In Season 9, the writers/producers/editors of NCIS appear to be concentrating, successfully, on further developing the personalities of several team members, as has been done on occasion during prior seasons. At the end of Season 8, for example, Ziva's sensitivities and vulnerabilities were revealed in further depth during the search for and apprehension of the P2P Killer; the former Mossad assassin has become considerably less monolithic, and her interaction with the rescued children in this episodes resonates with warmth. Episode 9/3 offered more of McGee's back story: the viewer had learned that McGee has a sister in Season 4, but nothing else about McGee's family had been revealed until a sensitive case involved his grandmother. McGee's interactions with his grandmother both revealed an alienation from his father which had gone unmentioned previously and clarified Gibbs' place as a father figure for McGee – viewers already know that Gibbs has been, for years, a father figure for Tony. In 9/4, Abby discovers, to her great shock, that she was actually adopted; viewers get a more intimate portrait of this primarily happy-go-lucky, fey genius as Abby meets the brother who does not know that she is his sibling. When a shaken Abby then turns to Gibbs as she works through the knowledge that her late parents had concealed the fact of her adoption, yet another facet of Gibbs is definitively confirmed: while comforting the grieving Abby, Gibbs assures her that she does not have to face her confusion alone, specifically referring to the NCIS team as "family."

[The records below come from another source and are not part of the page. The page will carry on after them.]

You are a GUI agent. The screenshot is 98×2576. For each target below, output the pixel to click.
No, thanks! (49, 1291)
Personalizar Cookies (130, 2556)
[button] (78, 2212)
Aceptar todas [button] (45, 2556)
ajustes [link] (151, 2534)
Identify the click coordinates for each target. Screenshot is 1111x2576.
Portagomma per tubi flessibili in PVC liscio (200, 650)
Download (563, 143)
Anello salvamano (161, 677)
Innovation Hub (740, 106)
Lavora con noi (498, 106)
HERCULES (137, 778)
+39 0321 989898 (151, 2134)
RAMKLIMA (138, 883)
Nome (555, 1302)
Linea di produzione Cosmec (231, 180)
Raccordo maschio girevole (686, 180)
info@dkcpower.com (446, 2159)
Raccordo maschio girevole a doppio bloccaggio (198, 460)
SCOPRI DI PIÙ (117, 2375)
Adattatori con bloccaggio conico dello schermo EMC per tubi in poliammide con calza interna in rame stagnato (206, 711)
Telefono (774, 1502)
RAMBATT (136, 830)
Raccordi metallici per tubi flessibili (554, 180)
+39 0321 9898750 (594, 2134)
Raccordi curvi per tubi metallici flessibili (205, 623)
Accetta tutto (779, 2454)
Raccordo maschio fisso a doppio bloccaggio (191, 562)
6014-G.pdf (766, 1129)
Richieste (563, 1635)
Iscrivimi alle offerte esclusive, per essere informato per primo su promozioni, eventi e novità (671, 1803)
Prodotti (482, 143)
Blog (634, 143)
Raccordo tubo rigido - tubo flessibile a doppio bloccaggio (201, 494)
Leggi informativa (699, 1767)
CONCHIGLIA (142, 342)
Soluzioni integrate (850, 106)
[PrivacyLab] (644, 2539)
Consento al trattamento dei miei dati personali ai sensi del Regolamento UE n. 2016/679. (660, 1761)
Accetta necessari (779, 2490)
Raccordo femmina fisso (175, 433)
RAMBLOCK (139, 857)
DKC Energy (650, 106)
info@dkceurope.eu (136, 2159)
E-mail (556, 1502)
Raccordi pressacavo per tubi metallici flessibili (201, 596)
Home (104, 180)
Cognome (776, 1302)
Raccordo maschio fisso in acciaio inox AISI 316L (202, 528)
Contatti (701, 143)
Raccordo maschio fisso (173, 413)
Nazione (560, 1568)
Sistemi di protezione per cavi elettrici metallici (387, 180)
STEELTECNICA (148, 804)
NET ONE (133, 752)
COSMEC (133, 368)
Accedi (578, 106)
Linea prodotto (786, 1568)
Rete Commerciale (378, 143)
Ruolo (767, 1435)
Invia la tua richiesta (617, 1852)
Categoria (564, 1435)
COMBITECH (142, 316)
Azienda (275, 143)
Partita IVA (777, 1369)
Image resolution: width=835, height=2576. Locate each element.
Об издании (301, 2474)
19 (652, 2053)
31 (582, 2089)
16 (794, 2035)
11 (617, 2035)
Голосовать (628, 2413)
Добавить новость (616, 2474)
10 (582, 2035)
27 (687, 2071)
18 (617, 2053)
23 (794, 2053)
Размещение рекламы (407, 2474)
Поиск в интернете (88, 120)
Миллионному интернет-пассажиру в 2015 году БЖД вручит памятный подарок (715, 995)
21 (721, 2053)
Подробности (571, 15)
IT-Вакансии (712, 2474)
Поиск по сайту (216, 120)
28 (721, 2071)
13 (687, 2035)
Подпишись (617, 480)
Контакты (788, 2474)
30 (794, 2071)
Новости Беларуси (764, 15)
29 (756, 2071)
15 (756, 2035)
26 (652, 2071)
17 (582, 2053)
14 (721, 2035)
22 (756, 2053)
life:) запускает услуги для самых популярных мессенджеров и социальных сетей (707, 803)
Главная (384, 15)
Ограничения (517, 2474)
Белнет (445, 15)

Fast-moving and intricate as the paired episodes may be, they serve more as a vehicle for character development than as a plot-driven story. [One notes that similar phenomenon has begun to occur frequently in the series spin-off "NCIS – Los Angeles," as the often tense, often comical story lines offer not only a shifting focus from character to character but also considerable deepening and broadening of those characters and of their interrelationships.] Gibbs' steely determination to ease the agony of Gabriele Flores' father, first at her assumed death and then at the possibility of her survival, resonates with subtlety, as does his interaction with the two orphaned girls who had been kidnapped and tortured by Islamic extremists in Afghanistan: viewers remember that Gibbs' own beloved daughter was murdered many years ago, but rather than shutting out fatherly emotion, Gibbs instead harnesses the impact of his own pain and loss into his driving energy as team leader, especially when someone stands in need of rescue. Gabriele's strength [and, to a certain extent, her physical appearance] in crisis reminds Gibbs of another strong and independent woman Marine from his past, one whose lingering imprint has probably contributed to Gibbs' appreciation of, and respect for, genuinely strong and independent women. The viewer already knows that Gibbs "cares" about individuals as well as about cases, but until Gibbs' MTAC interchange with Clayton Jarvis, new Secretary of the Navy, there has been little reason to believe that Jarvis feels the same way – another small deepening of character.
The developing portrait of Tony DiNozzo's character has undergone considerable clarification in the last couple of seasons, as the viewer sees him actually admit to the fears and insecurities which so often underlie his comedian's mask. Tony's interactions with Chaplain Burke set the scene for an unexpected glimpse into his spiritual side, as he carries on what he declares to be an extremely one-sided conversation with God, part of which Chaplain Burke inadvertently overhears; that conversation allows her to note, without preaching, that God is not necessarily declining to answer Tony. Instead of a "there, there" approach to spiritual counseling, Burke offers to face his fears with him when he feels ready to face them. One of those fears? Children. Tony's childhood featured abandonment of many sorts, even when his father was present, and he obviously worries about his own abilities as a father – the topic was introduced in Season 3 on his first undercover assignment with Ziva, as Tony bantered with one of his captors about there being "no little DiNozzos" in his future.
In addition to offering considerable more insight into the personalities of various team members, this two-part episode provides a provocative commentary by the use of comparison/contrast when illustrating the nature of patriotism: the Afghans who kill and torture even Afghani children to keep "the West" from exposing them to non-Islamic teachings manifest a deadly patriotism mutated into fanaticism. American Marines and NCIS members evince equally intense patriotism, but theirs focuses on freeing people rather than on forcing them along preordained paths. A related contrast is that between religions: things turn violent when Islam braids together theocracy and patriotism. In contrast, the episode demonstrates the quietly liberating approach to religion possible in a democracy, as Chaplain Burke ministers to the grieving, the bereft, and the fearful of every denomination, without condemnation.
Neither this episode nor the series as a whole offers quick solutions to, or resolution of, serious problems: Gibbs, Tony, Ziva, and McGee have been dealing with their damages for decades. Evil survives, and sometimes it wins – but episodes such as this show that good also survives, and it does often win, even when the battle stretches over half a lifetime and when those victories are hard-won. What gives this episode its power, even more than its direct illustration of, and commentary on, the tragedies of war for everyone involved, is its honesty about pain, loss, healing, damage, and the wounds with which real people must learn to live. No rose-colored glasses mar this episode – but neither does it succumb to darkness.